Had our first codgers match since lockdown yesterday on the canal near Tring. 16 turned up. As organiser, I had planned the whole thing previously to avoid close contact. For the draw I had a bowl and some disinfectant spray in the open hatchback of my car.
Competitors queued up and sprayed their pools money before placing it in the bowl. Then they came to my passenger door whilst I sat in the drivers seat. I pulled theor number from a bag in full view. We then had a walk off/peg down whereby number one walked to the first peg followed by 2 who sat 15m further down, there were no physical pegs in place as moored boats had to be avoided by another 15m. It took a while but eventually all 16 were in place.

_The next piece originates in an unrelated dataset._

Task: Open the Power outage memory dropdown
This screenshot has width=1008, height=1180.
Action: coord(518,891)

The water had some colour despite the lack of boat traffic. There was loads of floating debris which hampered our light float set ups.
My peg was one of the narrower ones with 5’ down the middle and 3’ hard across.

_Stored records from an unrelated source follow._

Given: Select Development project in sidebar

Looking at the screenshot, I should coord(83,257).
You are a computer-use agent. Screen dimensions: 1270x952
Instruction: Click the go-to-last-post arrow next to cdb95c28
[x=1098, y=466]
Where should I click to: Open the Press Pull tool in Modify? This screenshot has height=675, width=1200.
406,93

Started on punch down the middle, taking small roach on a slow sinking, strung out number 10’s, on a 3bb waggler. As usual it wasn’t long before they fizzled out. All the while I’d been pinging casters and hemp across in the shallower water. I slid the float down and tried across with single maggot, again small roach and a tiny rudd. It got quite hot in the sun around midday and the fish switched off completely. I had about 8 small fish in my net and was fearing the worst. I began wracking my brain trying to think of what to do next.
I swapped my waggler to a smaller 2bb version and shallowed it up to 2’ depth and cast precariously close to the far bank vegetation, punch on the hook.

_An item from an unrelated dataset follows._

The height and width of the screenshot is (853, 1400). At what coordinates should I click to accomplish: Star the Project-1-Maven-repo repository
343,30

Bingo, it buried on the drop and a roach was landed. I carried on like this for the final hour and a half and made up a fair little net of small roach.
For the weighing in I’d had to devise a way of doing it without close contact. Whilst previously thinking how I’d do it I looked at my laundry drying on a 3 way folding clothes horse. I hung the handles of the weigh sling on the two tops of the open side and dropped some books into it to see if it fell over, it didn’t. So that clothes horse came with me to the match. I zeroed the scales and hung the sling on the clothes horse, stood back, and the angler tipped their fish in. They then stood back while I weighed them in before returning the fish myself.
My roach weighed 1:15:0 which surprisingly got me 4th place. Winner had some skimmers + bits for 2:15:0.